◆ **ABOUT THIS EXERCISE**
Leave every picture out and print exactly the lines that run from the one containing "This screenshot has width=450, height=1000." to the end of the listing.

Start of DATASET ENTRIES

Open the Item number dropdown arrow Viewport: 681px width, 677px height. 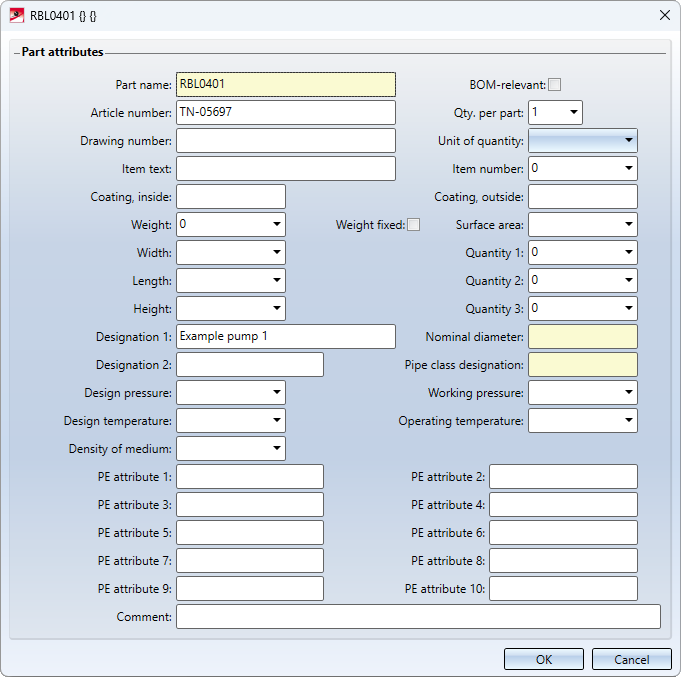click(x=628, y=168)
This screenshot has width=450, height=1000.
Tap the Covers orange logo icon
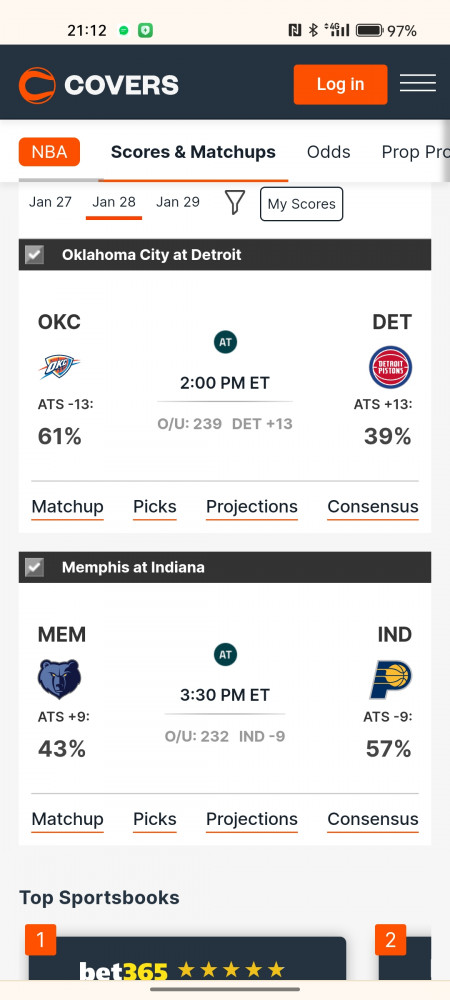tap(37, 85)
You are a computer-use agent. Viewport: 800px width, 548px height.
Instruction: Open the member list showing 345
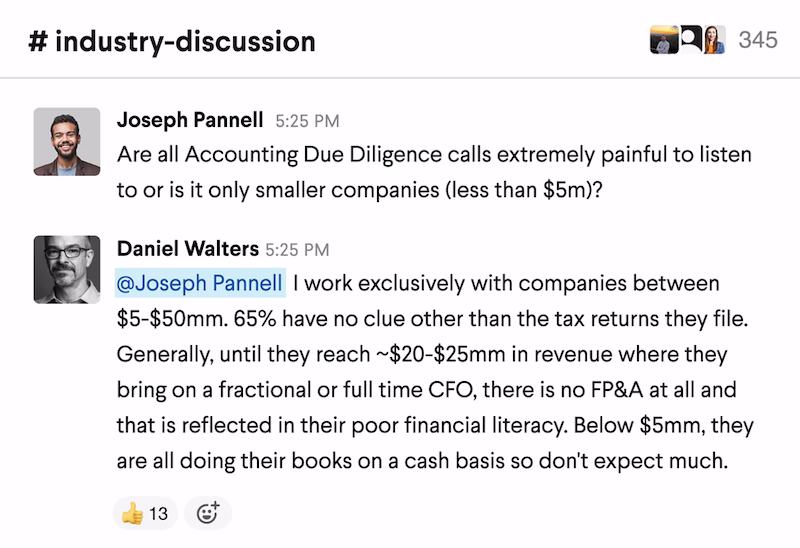757,40
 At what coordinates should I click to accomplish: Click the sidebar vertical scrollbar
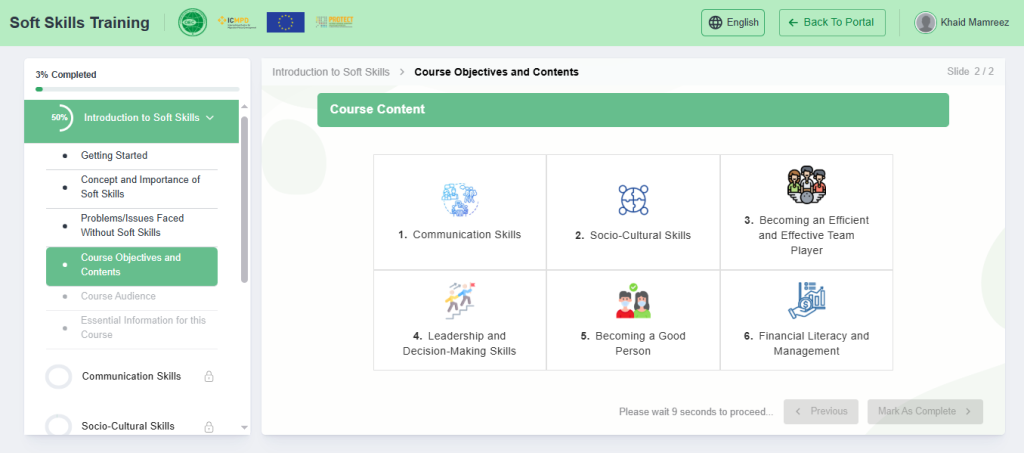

End of DATASET ENTRIES

◆ **RESPONSE**
This screenshot has width=450, height=1000.
Tap the Covers orange logo icon
tap(37, 85)
You are a computer-use agent. Viewport: 800px width, 548px height.
Instruction: Open the member list showing 345
757,40
 At what coordinates should I click to accomplish: Click the sidebar vertical scrollbar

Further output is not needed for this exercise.